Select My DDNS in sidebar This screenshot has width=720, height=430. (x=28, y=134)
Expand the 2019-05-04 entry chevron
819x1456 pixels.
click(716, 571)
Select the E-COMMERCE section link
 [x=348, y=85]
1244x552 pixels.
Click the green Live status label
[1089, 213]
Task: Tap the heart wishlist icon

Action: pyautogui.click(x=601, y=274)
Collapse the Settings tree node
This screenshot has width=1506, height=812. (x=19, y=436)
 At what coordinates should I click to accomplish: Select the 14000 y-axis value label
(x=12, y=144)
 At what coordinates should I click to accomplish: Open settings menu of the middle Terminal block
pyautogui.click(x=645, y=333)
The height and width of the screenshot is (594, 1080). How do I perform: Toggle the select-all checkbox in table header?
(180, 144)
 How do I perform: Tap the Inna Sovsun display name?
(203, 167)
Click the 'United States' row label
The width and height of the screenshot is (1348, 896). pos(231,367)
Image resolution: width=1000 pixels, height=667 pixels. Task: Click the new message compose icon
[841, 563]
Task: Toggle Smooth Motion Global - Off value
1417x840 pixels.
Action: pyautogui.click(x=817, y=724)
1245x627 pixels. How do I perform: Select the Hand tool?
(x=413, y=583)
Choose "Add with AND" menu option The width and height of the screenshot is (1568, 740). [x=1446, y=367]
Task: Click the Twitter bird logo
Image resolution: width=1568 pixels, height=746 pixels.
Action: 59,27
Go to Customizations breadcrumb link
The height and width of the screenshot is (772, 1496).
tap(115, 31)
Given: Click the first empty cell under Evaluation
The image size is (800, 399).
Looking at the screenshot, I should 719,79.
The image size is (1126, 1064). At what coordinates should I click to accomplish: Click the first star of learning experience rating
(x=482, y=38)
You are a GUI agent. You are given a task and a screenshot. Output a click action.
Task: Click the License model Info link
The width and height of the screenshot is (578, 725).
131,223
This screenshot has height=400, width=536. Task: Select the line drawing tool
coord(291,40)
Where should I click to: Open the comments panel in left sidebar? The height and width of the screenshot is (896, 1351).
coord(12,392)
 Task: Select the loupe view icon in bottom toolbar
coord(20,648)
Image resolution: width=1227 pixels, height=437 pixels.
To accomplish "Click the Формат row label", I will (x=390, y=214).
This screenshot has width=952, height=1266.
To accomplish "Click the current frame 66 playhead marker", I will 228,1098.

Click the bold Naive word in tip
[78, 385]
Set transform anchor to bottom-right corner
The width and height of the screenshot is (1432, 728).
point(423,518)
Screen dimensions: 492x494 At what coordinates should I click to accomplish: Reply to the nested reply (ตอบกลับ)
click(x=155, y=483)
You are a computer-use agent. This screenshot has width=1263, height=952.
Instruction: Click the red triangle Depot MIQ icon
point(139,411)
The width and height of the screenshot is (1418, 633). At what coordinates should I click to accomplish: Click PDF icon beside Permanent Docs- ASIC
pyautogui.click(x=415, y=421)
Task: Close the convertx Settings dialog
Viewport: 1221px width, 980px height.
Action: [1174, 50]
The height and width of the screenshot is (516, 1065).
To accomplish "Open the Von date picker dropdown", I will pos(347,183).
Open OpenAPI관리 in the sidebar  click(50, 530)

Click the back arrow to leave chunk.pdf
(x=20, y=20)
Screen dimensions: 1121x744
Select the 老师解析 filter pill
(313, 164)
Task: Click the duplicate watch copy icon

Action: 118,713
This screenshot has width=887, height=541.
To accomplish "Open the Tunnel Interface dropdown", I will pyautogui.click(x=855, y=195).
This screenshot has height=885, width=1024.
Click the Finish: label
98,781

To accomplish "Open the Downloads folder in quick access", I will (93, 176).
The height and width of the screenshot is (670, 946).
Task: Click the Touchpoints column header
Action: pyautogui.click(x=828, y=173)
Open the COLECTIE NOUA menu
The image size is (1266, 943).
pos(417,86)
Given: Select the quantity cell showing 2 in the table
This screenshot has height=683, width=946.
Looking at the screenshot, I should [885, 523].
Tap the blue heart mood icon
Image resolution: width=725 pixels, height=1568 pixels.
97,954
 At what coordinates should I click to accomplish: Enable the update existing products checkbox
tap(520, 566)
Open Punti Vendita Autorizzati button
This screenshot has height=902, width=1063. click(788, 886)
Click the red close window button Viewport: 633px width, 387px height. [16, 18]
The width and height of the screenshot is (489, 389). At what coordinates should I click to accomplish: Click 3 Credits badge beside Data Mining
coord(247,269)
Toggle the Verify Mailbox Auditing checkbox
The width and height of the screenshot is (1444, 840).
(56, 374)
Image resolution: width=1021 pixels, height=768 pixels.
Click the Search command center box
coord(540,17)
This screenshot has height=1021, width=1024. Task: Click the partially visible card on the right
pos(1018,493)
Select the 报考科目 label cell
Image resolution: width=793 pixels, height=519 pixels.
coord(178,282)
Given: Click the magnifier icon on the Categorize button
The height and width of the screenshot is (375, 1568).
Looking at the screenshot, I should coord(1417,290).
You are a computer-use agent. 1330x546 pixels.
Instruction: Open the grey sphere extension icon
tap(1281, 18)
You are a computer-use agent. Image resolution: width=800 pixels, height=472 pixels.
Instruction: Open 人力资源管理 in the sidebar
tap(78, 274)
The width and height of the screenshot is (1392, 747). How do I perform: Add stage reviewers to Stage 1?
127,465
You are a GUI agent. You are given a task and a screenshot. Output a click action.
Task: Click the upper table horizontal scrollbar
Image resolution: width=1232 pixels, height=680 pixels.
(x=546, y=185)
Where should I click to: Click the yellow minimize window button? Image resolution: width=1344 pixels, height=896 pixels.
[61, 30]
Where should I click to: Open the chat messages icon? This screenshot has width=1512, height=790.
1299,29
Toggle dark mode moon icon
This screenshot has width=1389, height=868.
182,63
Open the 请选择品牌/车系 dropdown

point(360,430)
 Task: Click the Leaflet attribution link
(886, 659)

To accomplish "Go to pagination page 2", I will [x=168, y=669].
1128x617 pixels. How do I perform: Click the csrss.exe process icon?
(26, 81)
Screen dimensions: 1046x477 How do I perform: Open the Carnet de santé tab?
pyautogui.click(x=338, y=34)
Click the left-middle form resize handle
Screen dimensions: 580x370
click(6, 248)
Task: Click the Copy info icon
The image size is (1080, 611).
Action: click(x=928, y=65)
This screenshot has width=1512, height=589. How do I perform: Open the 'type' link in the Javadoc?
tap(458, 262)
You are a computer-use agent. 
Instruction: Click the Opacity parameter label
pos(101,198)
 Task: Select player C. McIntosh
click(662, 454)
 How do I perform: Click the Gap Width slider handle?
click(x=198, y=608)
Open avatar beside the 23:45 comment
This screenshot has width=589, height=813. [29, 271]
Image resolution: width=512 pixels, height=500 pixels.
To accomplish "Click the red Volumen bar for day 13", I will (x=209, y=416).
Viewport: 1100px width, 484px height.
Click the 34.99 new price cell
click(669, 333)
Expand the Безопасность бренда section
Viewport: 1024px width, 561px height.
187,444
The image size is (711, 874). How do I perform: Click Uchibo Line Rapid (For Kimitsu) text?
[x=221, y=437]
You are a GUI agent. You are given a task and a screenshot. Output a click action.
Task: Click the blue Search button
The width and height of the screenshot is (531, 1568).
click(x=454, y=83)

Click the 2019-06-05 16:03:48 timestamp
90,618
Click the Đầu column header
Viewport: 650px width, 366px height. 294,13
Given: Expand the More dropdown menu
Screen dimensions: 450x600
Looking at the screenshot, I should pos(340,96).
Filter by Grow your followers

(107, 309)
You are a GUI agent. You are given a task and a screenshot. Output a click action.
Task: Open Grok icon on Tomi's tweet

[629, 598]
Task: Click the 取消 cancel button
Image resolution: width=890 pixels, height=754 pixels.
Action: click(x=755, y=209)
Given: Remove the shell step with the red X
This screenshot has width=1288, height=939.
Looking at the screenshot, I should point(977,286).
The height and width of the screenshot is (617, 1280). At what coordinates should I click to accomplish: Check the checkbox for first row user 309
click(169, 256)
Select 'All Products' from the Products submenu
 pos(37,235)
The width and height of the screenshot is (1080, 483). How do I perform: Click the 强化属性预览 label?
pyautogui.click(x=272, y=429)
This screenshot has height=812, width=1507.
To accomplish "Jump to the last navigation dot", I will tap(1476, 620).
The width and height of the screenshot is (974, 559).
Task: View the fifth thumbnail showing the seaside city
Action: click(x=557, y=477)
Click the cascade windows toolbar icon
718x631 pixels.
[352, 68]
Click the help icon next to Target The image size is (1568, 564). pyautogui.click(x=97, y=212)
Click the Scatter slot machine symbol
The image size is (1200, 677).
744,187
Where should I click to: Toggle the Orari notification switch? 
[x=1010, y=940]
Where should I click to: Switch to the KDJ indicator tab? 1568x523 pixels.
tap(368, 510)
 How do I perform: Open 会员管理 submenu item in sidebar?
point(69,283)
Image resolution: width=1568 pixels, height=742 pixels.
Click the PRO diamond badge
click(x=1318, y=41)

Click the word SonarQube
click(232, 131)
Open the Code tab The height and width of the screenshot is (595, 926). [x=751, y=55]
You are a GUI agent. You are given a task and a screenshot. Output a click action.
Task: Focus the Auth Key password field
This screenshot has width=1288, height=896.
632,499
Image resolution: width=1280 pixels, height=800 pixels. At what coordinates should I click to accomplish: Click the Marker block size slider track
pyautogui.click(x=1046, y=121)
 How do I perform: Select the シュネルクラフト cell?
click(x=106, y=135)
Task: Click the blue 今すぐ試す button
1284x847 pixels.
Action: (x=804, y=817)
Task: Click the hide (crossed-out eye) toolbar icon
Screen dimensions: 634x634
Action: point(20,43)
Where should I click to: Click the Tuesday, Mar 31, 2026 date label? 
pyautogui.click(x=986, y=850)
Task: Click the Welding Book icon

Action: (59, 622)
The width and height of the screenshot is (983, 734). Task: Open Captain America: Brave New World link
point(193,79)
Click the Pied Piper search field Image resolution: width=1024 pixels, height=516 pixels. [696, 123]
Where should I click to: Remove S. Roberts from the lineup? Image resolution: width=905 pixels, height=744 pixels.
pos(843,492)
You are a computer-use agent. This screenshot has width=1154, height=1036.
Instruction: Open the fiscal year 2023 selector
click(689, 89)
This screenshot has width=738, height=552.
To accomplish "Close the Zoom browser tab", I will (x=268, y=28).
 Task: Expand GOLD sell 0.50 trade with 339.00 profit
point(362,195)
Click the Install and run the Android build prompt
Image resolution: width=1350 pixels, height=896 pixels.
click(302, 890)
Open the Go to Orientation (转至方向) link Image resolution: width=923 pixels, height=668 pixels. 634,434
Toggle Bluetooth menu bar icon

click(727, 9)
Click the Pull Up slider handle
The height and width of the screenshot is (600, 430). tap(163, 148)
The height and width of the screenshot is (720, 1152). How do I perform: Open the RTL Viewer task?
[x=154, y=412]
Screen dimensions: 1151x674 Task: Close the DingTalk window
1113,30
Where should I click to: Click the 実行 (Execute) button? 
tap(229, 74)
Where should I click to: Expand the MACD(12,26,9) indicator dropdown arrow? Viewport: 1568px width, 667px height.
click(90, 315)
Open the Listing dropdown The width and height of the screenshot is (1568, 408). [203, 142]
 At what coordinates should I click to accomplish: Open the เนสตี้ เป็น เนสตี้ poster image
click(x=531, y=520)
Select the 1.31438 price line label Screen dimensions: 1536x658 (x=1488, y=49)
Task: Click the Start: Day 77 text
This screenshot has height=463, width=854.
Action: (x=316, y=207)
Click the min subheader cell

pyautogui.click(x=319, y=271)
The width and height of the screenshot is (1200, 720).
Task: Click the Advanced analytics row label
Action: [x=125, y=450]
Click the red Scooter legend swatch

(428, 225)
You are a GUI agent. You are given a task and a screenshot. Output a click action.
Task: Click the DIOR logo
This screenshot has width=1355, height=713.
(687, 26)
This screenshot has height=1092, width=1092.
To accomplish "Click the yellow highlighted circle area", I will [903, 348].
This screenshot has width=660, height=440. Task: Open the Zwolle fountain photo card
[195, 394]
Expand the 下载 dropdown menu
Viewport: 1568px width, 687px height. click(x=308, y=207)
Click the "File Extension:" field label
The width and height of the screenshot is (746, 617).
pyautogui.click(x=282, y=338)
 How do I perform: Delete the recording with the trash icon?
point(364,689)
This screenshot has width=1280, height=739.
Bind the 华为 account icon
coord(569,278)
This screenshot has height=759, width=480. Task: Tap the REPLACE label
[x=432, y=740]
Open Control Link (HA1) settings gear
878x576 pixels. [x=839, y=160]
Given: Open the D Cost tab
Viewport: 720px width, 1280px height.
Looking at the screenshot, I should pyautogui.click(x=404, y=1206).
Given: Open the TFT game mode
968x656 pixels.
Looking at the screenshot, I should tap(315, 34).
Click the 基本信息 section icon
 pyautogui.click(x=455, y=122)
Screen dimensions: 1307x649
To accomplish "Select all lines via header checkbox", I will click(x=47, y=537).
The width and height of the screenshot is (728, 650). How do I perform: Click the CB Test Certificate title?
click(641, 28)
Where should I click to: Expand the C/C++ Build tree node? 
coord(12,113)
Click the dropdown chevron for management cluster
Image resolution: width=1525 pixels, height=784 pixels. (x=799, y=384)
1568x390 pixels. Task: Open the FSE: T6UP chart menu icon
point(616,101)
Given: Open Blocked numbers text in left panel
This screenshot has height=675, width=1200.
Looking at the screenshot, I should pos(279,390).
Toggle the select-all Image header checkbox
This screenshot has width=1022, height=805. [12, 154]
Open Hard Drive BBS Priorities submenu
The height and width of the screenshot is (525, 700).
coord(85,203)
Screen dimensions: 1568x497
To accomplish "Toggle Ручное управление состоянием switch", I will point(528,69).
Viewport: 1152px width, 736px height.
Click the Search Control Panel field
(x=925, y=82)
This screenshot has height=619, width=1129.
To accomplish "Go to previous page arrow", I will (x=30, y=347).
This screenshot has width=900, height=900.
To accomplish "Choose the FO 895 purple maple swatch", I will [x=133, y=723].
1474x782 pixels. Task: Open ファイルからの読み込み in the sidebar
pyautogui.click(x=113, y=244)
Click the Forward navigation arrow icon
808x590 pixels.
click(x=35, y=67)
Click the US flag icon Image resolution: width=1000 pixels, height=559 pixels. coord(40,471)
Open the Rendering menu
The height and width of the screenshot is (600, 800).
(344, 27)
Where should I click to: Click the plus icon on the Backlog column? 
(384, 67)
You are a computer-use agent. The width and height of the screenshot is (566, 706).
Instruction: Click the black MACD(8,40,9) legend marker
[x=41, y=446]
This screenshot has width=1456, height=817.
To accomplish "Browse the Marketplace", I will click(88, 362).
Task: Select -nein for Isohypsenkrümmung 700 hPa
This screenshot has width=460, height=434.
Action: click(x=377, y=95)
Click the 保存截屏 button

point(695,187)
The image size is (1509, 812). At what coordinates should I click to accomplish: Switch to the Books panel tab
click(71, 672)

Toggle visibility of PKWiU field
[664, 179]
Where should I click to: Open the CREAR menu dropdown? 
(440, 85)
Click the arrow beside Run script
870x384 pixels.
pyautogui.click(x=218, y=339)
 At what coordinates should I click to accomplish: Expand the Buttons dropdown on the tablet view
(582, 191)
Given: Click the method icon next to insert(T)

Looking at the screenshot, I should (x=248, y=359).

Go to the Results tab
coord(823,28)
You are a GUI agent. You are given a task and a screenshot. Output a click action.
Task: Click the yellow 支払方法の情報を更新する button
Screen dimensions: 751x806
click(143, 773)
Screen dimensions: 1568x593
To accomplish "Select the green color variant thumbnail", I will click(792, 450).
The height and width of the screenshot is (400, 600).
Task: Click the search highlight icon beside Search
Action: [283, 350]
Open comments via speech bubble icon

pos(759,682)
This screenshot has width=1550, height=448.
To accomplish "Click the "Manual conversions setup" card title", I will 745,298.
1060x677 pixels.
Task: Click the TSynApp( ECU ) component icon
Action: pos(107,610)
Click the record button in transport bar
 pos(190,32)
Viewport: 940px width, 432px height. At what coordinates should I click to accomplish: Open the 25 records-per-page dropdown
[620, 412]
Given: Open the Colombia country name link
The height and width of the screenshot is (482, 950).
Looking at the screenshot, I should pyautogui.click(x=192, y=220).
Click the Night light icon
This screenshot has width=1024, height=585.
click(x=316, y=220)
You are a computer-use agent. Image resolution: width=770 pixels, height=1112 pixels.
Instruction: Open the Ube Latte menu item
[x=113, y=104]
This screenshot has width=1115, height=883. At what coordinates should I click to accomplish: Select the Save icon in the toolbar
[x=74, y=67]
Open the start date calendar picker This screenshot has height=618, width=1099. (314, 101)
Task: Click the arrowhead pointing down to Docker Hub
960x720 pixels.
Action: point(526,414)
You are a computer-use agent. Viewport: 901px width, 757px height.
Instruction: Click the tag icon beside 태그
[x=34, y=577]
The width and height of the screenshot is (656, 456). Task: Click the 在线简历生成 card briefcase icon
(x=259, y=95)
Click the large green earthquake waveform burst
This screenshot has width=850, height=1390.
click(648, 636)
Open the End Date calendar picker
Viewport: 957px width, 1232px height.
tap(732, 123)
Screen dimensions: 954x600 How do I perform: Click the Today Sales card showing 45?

• • •

→ EXERCISE AIM: Filter the records for the word "logo" and show every line that has it.

→ OUTPUT OF THE EXERCISE:
Task: Click the Twitter bird logo
Task: Click the DIOR logo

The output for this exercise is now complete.